In: Finance
High Inc. has an accounts receivable turnover ratio of 7.3. Low Company has an accounts receivable turnover ratio of 5. Assuming that High and Low have the same sales level, which of the following statements is correct?
A.
Low Company has (on average) a lower accounts receivable balance than does High.
B.
Low's average collection period is less than High's.
C.
High's average collection period is less than Low's.
D.
High has a higher accounts receivable balance on average than does Low Company.
Option (C) is correct
First we will check the accounts receivable turnover ratio of both companies as below:
Accounts receivable turnover ratio is given by:
Accounts receivable turnover ratio = Sales / Average accounts receivable
Suppose sales for both the company's is $100.
For High inc:
7.3 = $100 / Average accounts receivable
Average accounts receivable = $100 / 7.3 = 14.
For Low company:
5 = $100 / Average accounts receivable
Average accounts receivable = $100 / 5 = 20.

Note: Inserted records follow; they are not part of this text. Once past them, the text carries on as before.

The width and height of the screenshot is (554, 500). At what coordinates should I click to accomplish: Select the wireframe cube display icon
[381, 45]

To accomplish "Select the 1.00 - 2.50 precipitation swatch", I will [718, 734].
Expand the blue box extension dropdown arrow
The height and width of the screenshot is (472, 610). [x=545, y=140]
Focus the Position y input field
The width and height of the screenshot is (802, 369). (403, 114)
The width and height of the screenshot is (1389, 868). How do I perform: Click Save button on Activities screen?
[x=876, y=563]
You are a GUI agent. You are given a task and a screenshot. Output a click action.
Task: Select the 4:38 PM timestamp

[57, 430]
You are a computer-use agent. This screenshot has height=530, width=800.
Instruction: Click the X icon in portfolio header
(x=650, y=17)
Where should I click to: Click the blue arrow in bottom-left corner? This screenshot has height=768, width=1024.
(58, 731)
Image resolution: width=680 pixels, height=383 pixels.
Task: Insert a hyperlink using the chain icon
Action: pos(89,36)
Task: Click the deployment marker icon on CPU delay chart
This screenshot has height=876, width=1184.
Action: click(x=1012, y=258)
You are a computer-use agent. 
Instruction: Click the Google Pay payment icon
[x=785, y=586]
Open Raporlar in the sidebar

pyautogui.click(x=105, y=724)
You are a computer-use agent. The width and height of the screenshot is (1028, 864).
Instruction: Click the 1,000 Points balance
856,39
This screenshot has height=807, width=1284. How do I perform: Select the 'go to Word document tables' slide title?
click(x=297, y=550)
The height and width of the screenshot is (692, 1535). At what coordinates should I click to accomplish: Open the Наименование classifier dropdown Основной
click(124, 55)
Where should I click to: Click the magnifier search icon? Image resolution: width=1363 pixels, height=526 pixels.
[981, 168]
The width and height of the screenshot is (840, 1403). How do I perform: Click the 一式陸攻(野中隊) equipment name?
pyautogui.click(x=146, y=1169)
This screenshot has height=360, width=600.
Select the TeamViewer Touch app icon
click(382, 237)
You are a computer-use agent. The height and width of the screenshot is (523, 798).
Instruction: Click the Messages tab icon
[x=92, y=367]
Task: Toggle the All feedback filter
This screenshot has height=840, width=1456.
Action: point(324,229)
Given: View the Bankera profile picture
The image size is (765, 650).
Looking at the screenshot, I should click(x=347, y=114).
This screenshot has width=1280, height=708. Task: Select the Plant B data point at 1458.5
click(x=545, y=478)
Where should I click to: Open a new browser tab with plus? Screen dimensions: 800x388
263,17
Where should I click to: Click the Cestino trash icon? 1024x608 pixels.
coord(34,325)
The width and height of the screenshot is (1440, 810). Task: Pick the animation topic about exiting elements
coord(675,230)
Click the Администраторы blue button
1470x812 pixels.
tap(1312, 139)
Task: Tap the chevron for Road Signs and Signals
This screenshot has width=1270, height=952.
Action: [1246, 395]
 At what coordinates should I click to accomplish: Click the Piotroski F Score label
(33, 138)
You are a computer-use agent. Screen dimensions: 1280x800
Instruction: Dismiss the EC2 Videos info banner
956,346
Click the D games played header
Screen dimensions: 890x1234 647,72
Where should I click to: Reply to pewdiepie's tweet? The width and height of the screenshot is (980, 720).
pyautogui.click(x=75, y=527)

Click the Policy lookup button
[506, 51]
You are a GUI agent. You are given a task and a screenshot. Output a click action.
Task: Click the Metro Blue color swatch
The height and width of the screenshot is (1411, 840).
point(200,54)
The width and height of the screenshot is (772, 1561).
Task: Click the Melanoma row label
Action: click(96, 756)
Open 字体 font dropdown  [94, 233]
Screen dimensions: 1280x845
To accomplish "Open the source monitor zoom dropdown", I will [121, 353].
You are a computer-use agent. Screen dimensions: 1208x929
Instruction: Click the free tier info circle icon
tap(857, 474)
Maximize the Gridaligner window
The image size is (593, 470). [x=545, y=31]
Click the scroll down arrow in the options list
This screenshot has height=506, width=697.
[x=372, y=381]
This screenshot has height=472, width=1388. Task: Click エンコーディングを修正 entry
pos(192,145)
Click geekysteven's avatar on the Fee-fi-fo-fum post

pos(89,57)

So, Low company's average accounts receivable is more than High Inc's.
We will now check the average collection period for both the companies as below:
Formula for Average collection period = 365 / Accounts receivable turnover ratio
For High Inc.:
Average collection period = 365 / 7.3 = 50 days
For Low Company:
Average collection period = 365 / 5 = 73 days
So, we can see that High company's average collection period is less than Low's. So option (C) is the answer.